NOTITIE:
WERKEN MOET LONEN:
VOORSTEL OM BIJSTANDSGELD IN TE ZETTEN VOOR HET SCHEPPEN VAN GESUBSIDIEERD WERK


Datum: Vrijdag 17 oktober 2003.
Bestemd voor: Alle leden van de Commissie Welzijn t.b.v. de extra vergadering op maandagavond 20/10/2003.


In een notitie van 20/6/2003 over "Werken met behoud van uitkering" hebben wij een aantal bezwaren genoemd die opdoemen bij met name de Wet Werk en Bijstand indien de beleidskeuze gemaakt wordt om over te gaan tot verplicht "Werken met behoud van uitkering".
Naast een aantal formele vraagtekens die gezet kunnen worden indien dit idee wordt getoetst aan een aantal bepalingen uit het internationaal recht, zoals het EVRM en Universele Verklaring, zijn er ook politiek-inhoudelijke bezwaren aan te voeren:

1. Invoering op grote schaal betekent dat Nederland langzamerhand in een dwangarbeiderskamp verandert, waarbij mensen met een uitkering gezien worden als mensen zonder rechten, maar met uitsluitend plichten, mensen die je tewerk mag stellen waar je maar wilt, zonder hen daarvoor loon te betalen.
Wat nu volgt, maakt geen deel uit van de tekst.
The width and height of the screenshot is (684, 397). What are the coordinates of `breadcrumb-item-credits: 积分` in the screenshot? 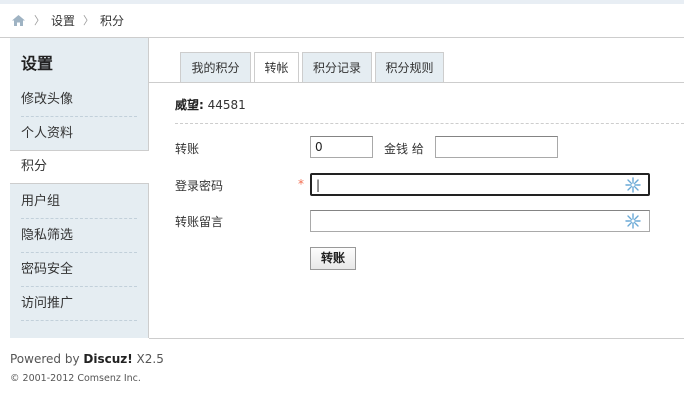 It's located at (112, 20).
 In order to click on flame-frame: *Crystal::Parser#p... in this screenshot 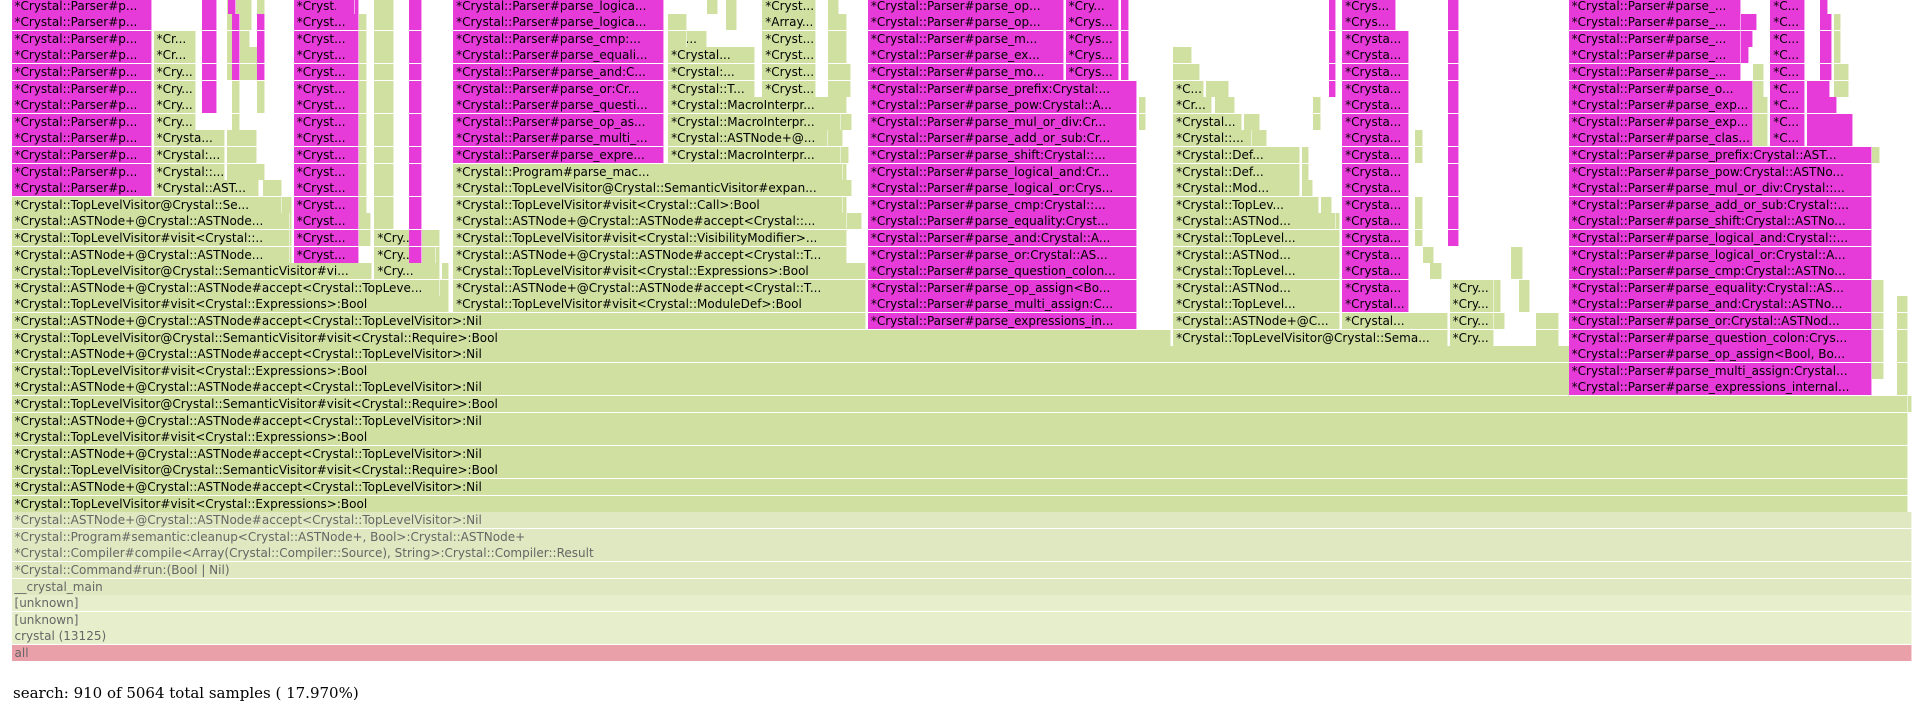, I will do `click(82, 106)`.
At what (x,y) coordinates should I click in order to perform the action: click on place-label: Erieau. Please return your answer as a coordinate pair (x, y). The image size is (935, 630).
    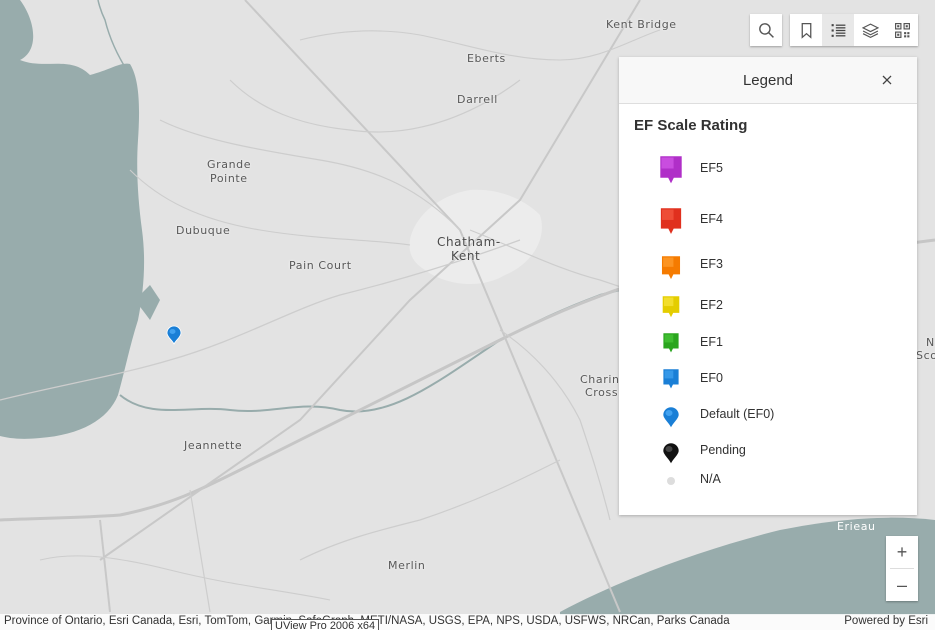
    Looking at the image, I should click on (856, 526).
2. Invoering van dat idee is in strijd met het uitkeringsprincipe: Een bijstandsuitkering is geen loon. Voor werk moet loon betaald worden.

3. Invoering tast op termijn tevens het minimumloon aan: Waarom nog het minimumloon betalen indien men als werkgever gratis arbeidskrachten ter beschikking krijgt gesteld door een gemeente?!
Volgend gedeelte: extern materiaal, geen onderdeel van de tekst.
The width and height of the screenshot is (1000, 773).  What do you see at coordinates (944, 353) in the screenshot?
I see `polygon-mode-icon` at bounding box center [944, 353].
4. Een beetje bonafide werkgever zit niet te wachten op mensen die ongemotiveerd zijn, omdat ze zich slechts onder dreiging van intrekking van de uitkering bij zijn bedrijf of instelling vervoegen.

5. Het is beter voor het gevoel van eigenwaarde en het zelfvertrouwen van mensen als men loon ontvangt voor arbeid en een arbeidsovereenkomst heeft, al is het dan ook maar tijdelijk.

Wij zijn van mening dat voor werk loon moet worden betaald. De Wet Werk en Bijstand geeft gemeenten nogal wat beleidsvrijheid o.a. over de vraag of een gemeente kiest voor 'werken met behoud van uitkering' of 'werken voor loon'. Wij kiezen voor dat laatste en hebben daarvoor het volgende voorstel gemaakt:

VOORSTEL VOOR HET SCHEPPEN VAN NIEUWE TIJDELIJKE ARBEIDSPLAATSEN VOOR MENSEN DIE ANDERS IN DE BIJSTAND KOMEN

Inleiding

Zoals bekend zijn er twee belangrijke potten met geld die bij de Wet Werk en Bijstand horen:

a. Geld voor het Inkomensdeel: Hieruit worden de bijstandsuitkeringen betaald.
Belangrijk hierbij is, dat gemeenten overschotten die hier kunnen ontstaan, vrij mogen besteden: De wet schrijft geen bestedingsrichting voor. De Raad kan de bestedingsrichting daarom nader aangeven.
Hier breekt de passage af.